Monday, September 15, 2003
Jim Henley has this argument-ender:
To see al Qaeda activity in Iraq and chortle, "See! They're tied down there." would be akin to observing the assassination of Ahmad Shah Massoud on September 10, 2001 and chortling, "Silly al Qaeda dolts! All they do is mess around in Afghan politics. What a bunch of losers!"
Wednesday, September 10, 2003
If you're appearing on, say, Jon Stewart -- where you frickin' killed with your suggested Kerry campaign ad which I will not spoil here -- plugging your book about lies and the lying liars who tell them, it would be better if your hair were more convincing.
Sunday, September 07, 2003
One of Tom Delay's arguments in favor of his Texas redistricting scheme is that there's something wrong with the fact that Texas, a state with (now) more Republicans than Democrats, has a Congressional delegation that's the other away around. Against this, let's remember the result of the last Presidential election -- even ignoring Florida -- when we were assured, after the fact, that the disconnect between the popular vote and the Electoral College vote was just one of the many wonders that our wise founding fathers left us. (This despite the reported pre-election plans of the GOP for a media blitz against the EC had it gone the opposite way, but never mind that right now.) Given this anomaly in the system, sure the consistent thing would be for Delay to not only abandon the redistricting project, but call for an Electoral College system in the voting for Governor of Texas.
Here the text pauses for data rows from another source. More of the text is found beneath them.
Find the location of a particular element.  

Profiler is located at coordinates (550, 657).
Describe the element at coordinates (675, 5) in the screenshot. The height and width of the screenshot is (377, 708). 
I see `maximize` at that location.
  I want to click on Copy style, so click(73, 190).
After all, shouldn't the good people of Texas have the honor of experiencing a non-representative executive branch, like the rest of us?
Wednesday, September 03, 2003
I can't wait to see how this is going to play in the meta-media:
Vivendi Universal SA and General Electric Co. agreed Tuesday to enter exclusive negotiations to merge Vivendi’s U.S. entertainment assets and GE’s NBC division, the French media and utilities conglomerate said.
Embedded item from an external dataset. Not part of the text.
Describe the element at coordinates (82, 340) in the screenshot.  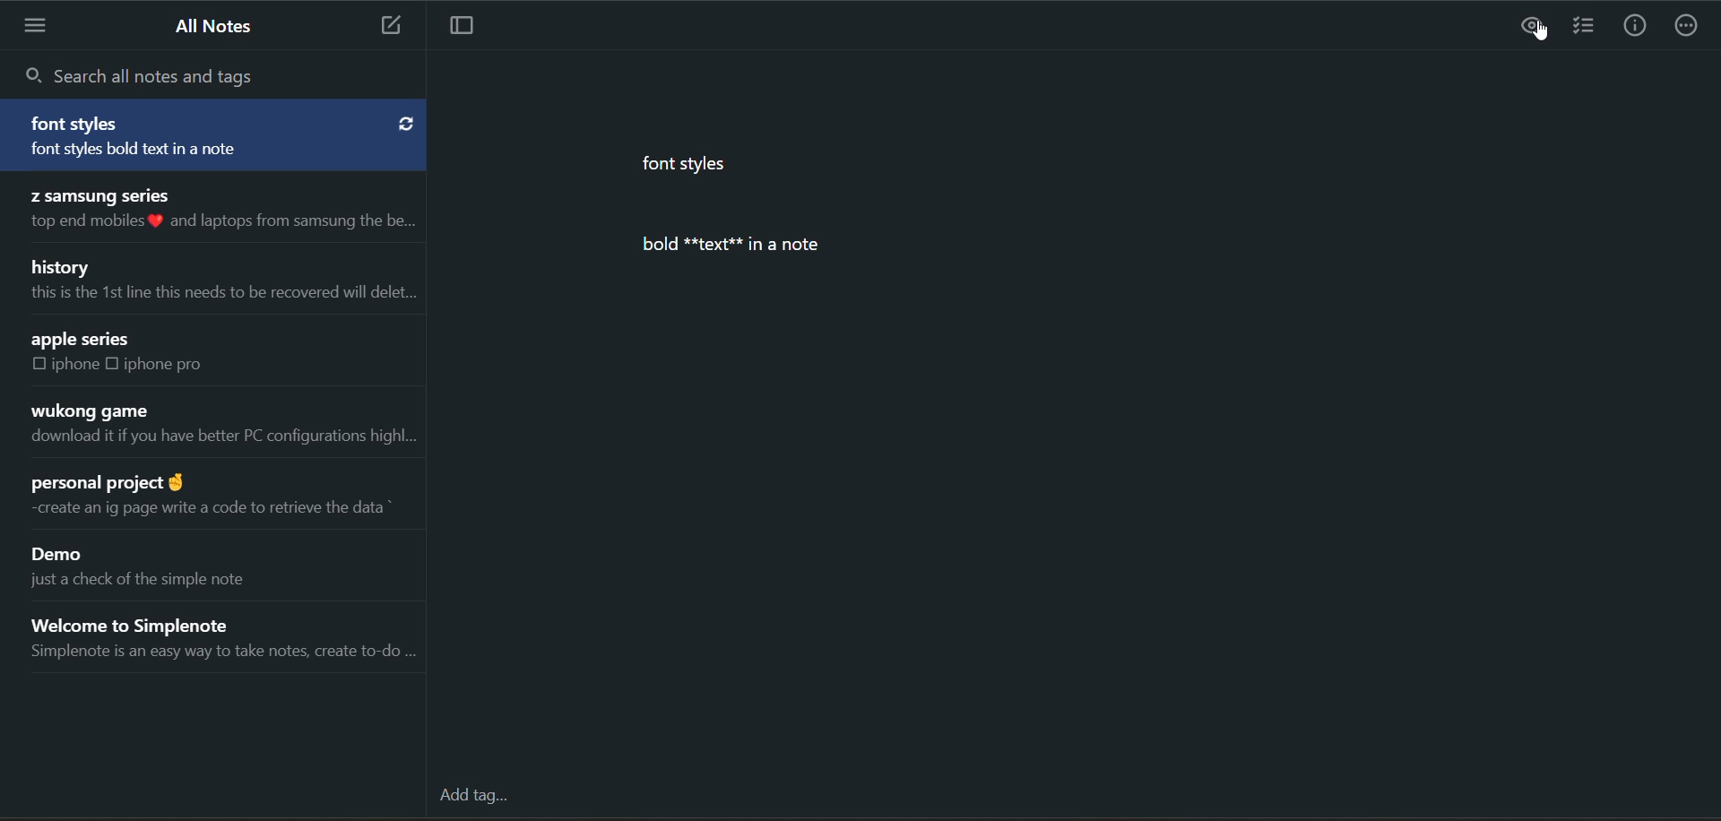
I see `apple series` at that location.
Vivendi said the company that would be formed if a final deal is reached would be 80 percent owned by Fairfield, Conn.-based GE and 20 percent by Vivendi.
You think John Kerry "looks French"? Wait until NBC News comes up with anything remotely displeasing to the right. That 20% ownership by a French company is going to be the stick to beat them with. (The countermove is to stipulate that yes, perhaps the corporate ownership of media is relevant, and then point at major defense contractor GE.)